Binta Lake Fire was a lightning-caused wildfire in Southeast of Burns Lake, British Columbia that started on Wednesday, July 28, 2010, and lasted for more than a month. It was the largest fire in the province in 2010. The fire burned a total area of 400 km2. The fire caused thick smoke in surrounding areas, evacuation orders in the region, and damaged merchantable timber.

== Origin ==
The fire was caused by lightning that was fueled by dry conditions and gusty winds, blowing at a speed of 46 kilometers per hour.

== Description ==
The fire started 46 kilometers Southeast of Burns Lake. It was one of the 79 fires in the Nadina Fire Zone. In 12 hours, the fire grew from 7,000 hectares to 35,000 hectares. It spread 17.5 km overnight. In one day, the blaze tripled in size. By August 16, 51 firefighters had been deployed to suppress the blazing fire as it had. The number of firefighters was increased to 284 along with 96 pieces of heavy equipment. The thick smoke reduced visibility due to which helicopters could not be deployed.
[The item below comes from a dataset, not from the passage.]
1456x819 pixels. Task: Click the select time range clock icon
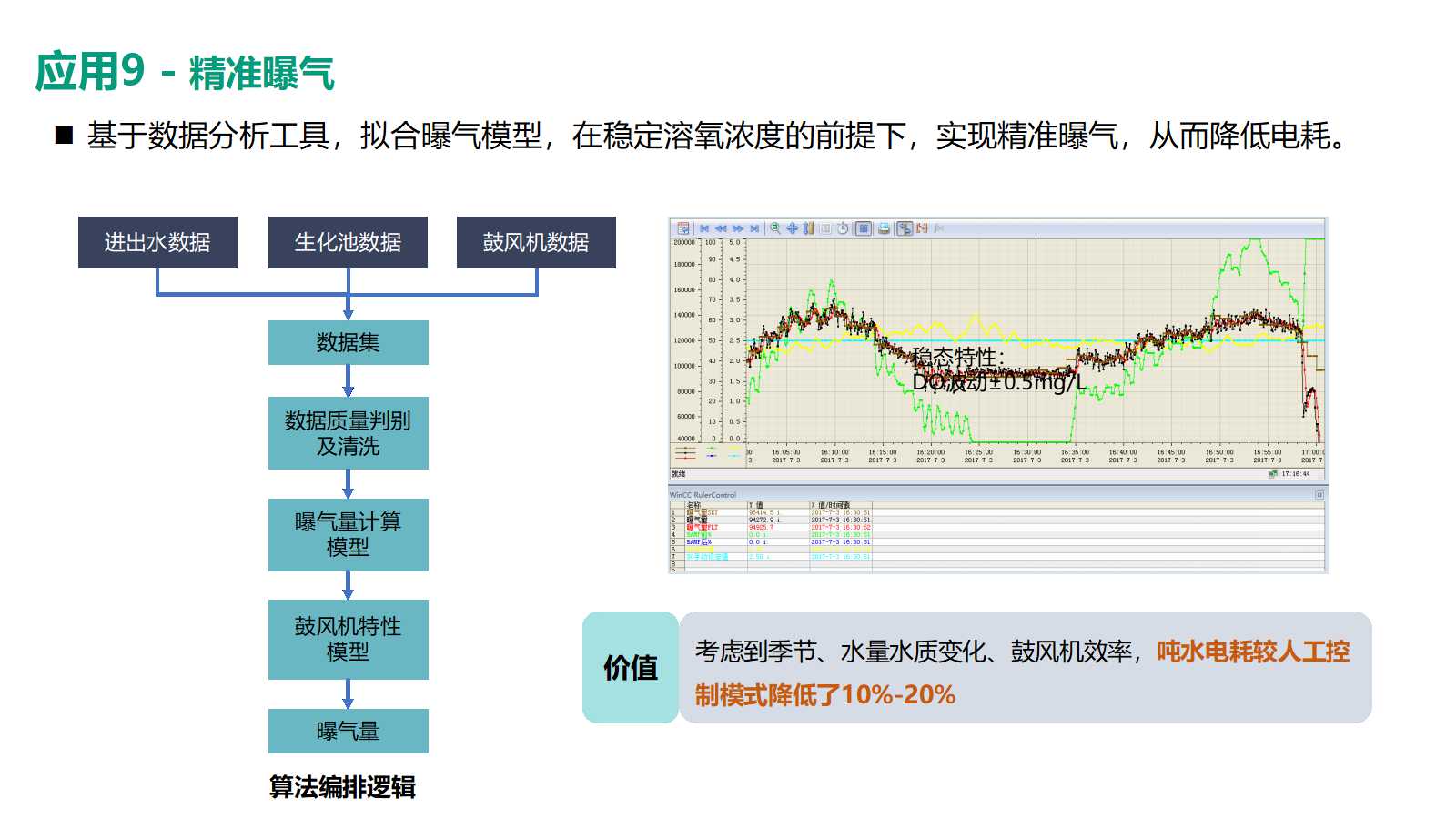[843, 228]
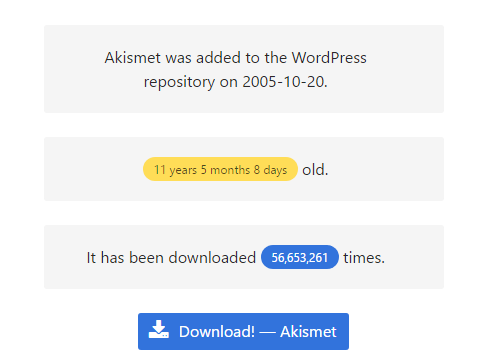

It was affecting Francois Lake and Fraser Lake. 32 homes were evacuated and 335 homes were on evacuation alert. The fire combined with Llgitiyuz Lake fire and the Prince George Fire Centre fire. The fire was 20% contained by August 22. The fire lasted for more than a month and burned a total area of 99,000 acres, out of which 17,000 acres belonged to the Cheslatta community forest.

== Consequences ==
The fire burned 9700 hectares of the Timber Harvesting Landbase (THLB) in the Lakes Timber Supply Area (TSA). 1.3 million cubic meters of harvestable timber was lost.